Publicystyka

Zagrajmy w: Starfield #5

Starfield... czy w kosmosie faktycznie jesteśmy sami?

Bethesda... Bethdesda never change. Tak można podsumować całe portfolio tego studia, a ich najnowsza produkcja, jaką jest Starfield, nie zamierza wychylać się w tym temacie z szeregu. Choć ja na Starfielda nie specjalnie czekałem, to postanowiłem kupić edycję premium na Xboxa Series X i co sądzę o tej grze, dowiecie się poniżej.

Uwielbiam tematykę kosmosu i życia pozaziemskiego. Uwielbiam wszystkie ciekawostki dotyczące tego tematu, ale w grach niespecjalnie przepadam za odysejami kosmicznymi. Wszystkie zapowiedzi dotyczące Starfielda obserwowałem z przymrużeniem oka i nie dałem się ponieść hypowi, oraz nie uwierzyłem w gruszki na wierzbie, które Todd Howard obiecywał w swoich wywiadach na temat gry. Jak to się stało, że kupiłem wersję z wczesnym dostępie? Po prostu miałem wtedy więcej czasu na grę, a sama przepustka premium na Xboxa wyniosła mnie 140zł (Stellbook + naszywka + dlc w grze). Z tego powodu zdecydowałem się na zakup.

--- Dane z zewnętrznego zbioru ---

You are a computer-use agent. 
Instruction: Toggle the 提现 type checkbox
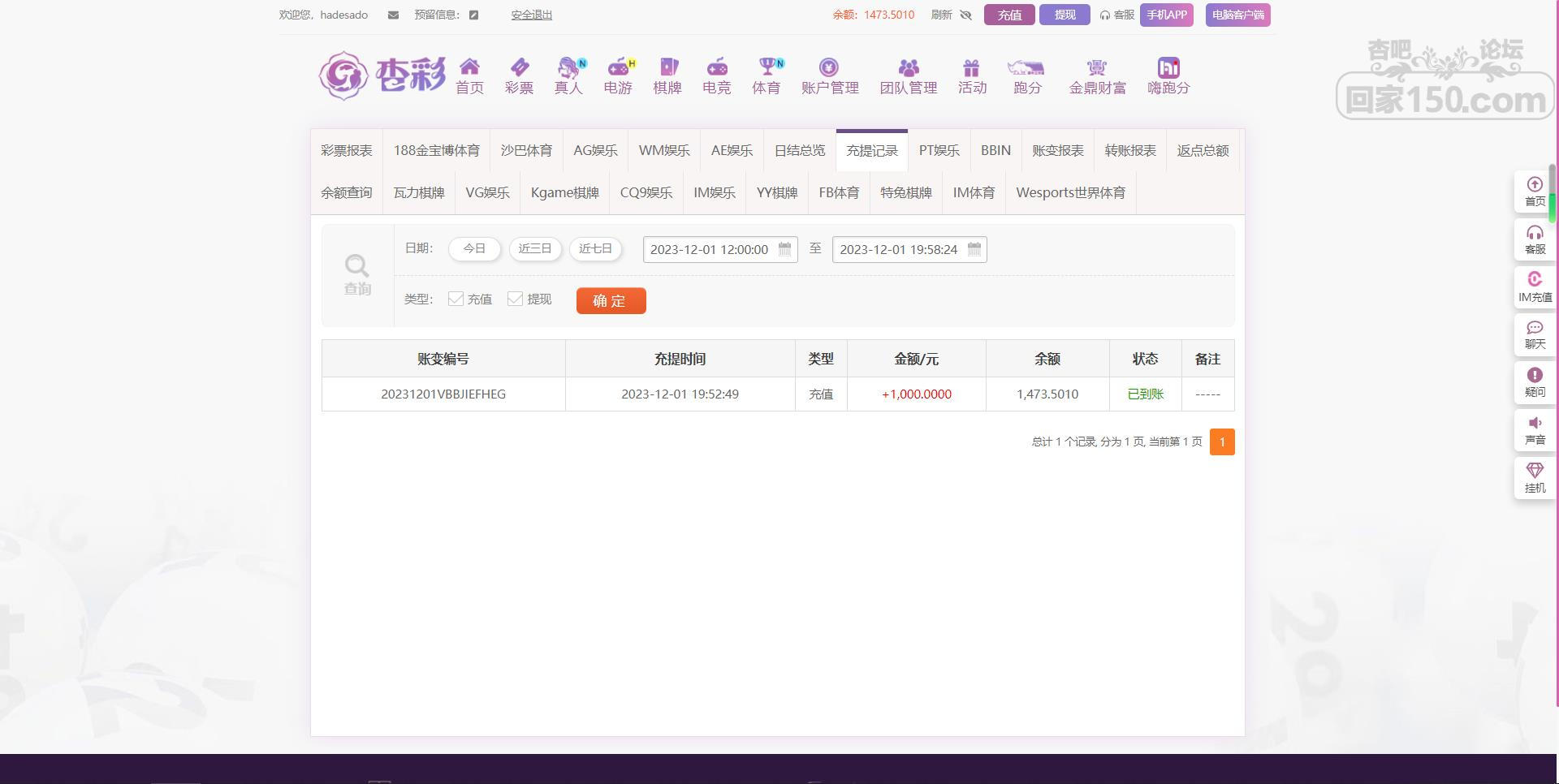tap(515, 299)
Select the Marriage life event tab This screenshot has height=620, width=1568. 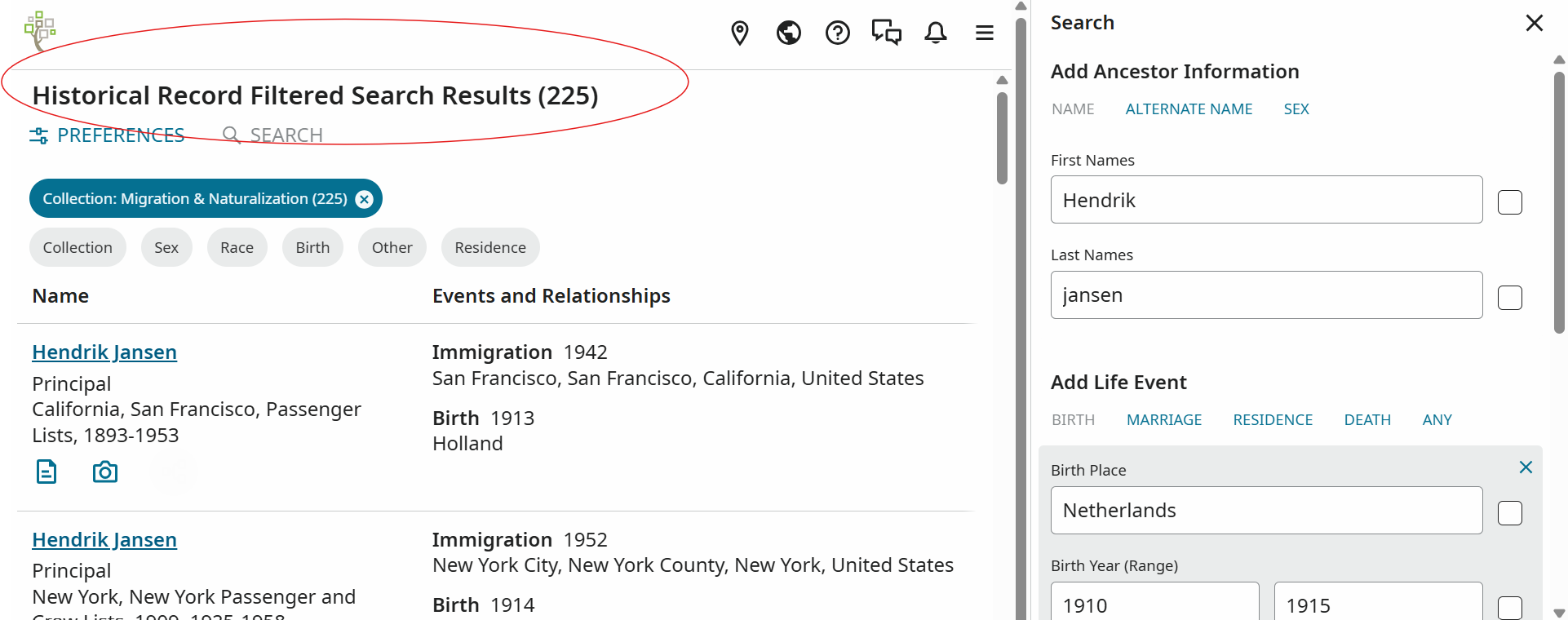1164,420
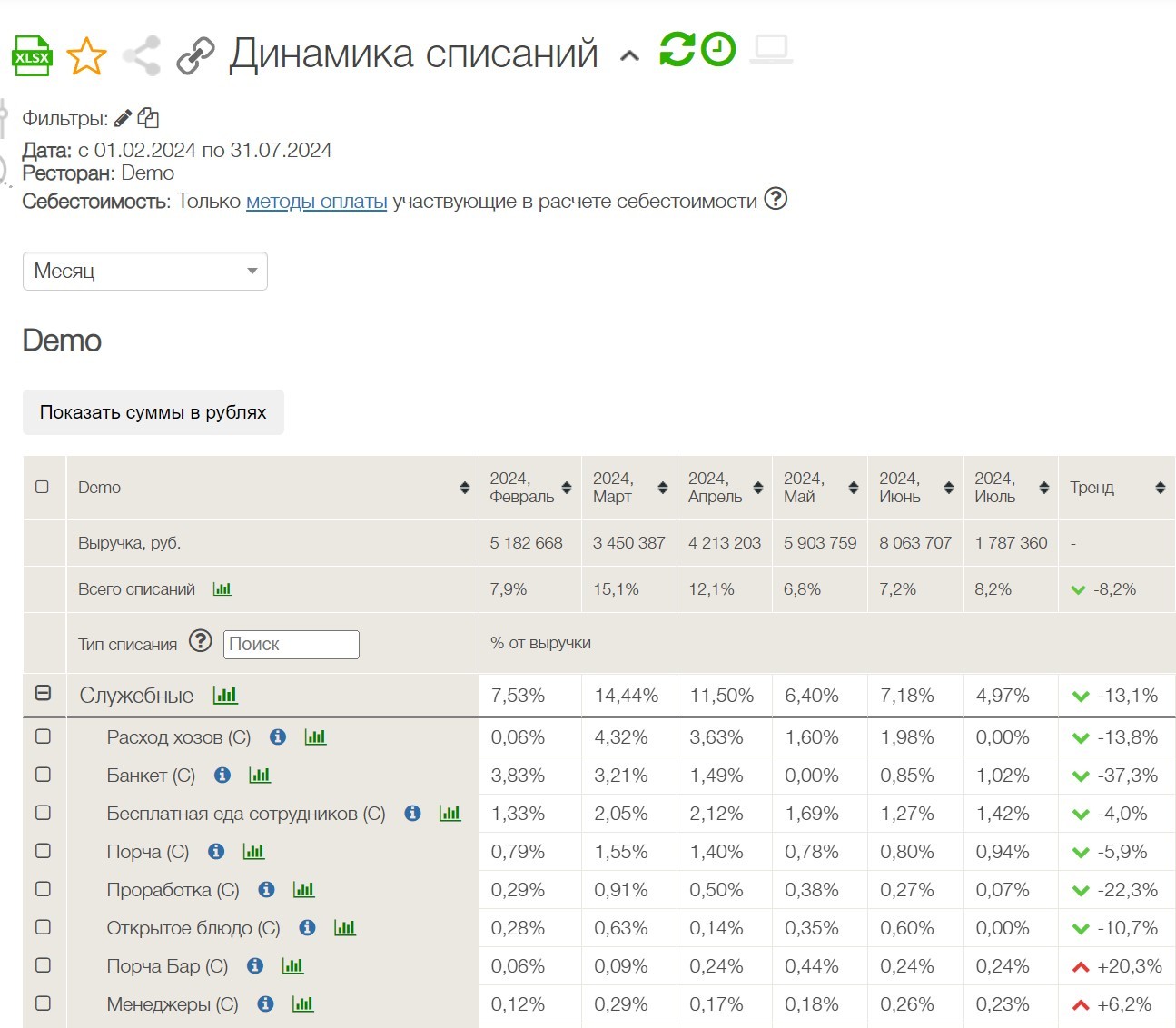Click the Показать суммы в рублях button
Viewport: 1176px width, 1028px height.
tap(153, 411)
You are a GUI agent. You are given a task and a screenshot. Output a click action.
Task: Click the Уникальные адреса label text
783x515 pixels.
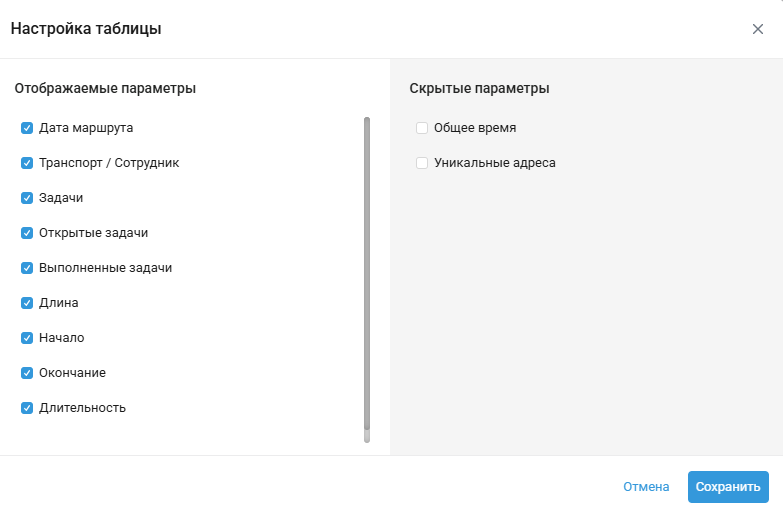(494, 163)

Pierwszy kontakt ze Starfieldem sprawił, że poczułem się jak w domu. Jestem fanem Skyrima, spędziłem w tej grze sporo godzin i naprawdę uważam ten tytuł za wyjątkowy, a odpalając Starfielda odniosłem wrażenie, że to właśnie taki Skyrim w kosmosie. Wszystkie gry Bethesdy mają ze sobą wiele wspólnych cech np. typowe stanie "oko w oko" podczas rozmów, specyficzne animacje postaci, czy dość przeciętna oprawa graficzna. Nie inaczej jest w Starfieldzie. Dlatego grając w jakąś grę od Bethesdy, tak naprawdę odnajdziemy się w każdej innej produkcji tego studia. Graficznie jest to zdecydowanie najładniejsza i najbardziej dopracowana gra Bethesdy, ale nie wybija się nic ponadto. W porównaniu do dzisiejszych produkcji, mamy do czynienia z przeciętnej jakości grafiką, a modele postaci są na miarę poprzedniej dekady. To nadal ten sam przestarzały silnik, który nie jest dostosowany do dzisiejszych konsol, ale jego modyfikacje sprawiają, że gry jeszcze jako tako się prezentują i mają swoje momenty. Gra posiada zbyt duże wymagania graficzne do tego, co prezentuje na ekranie, a na Xbox Series X, działa jedynie w 30fps, ale czy kiedykolwiek gry Bethesdy były graficznym wyznacznikiem?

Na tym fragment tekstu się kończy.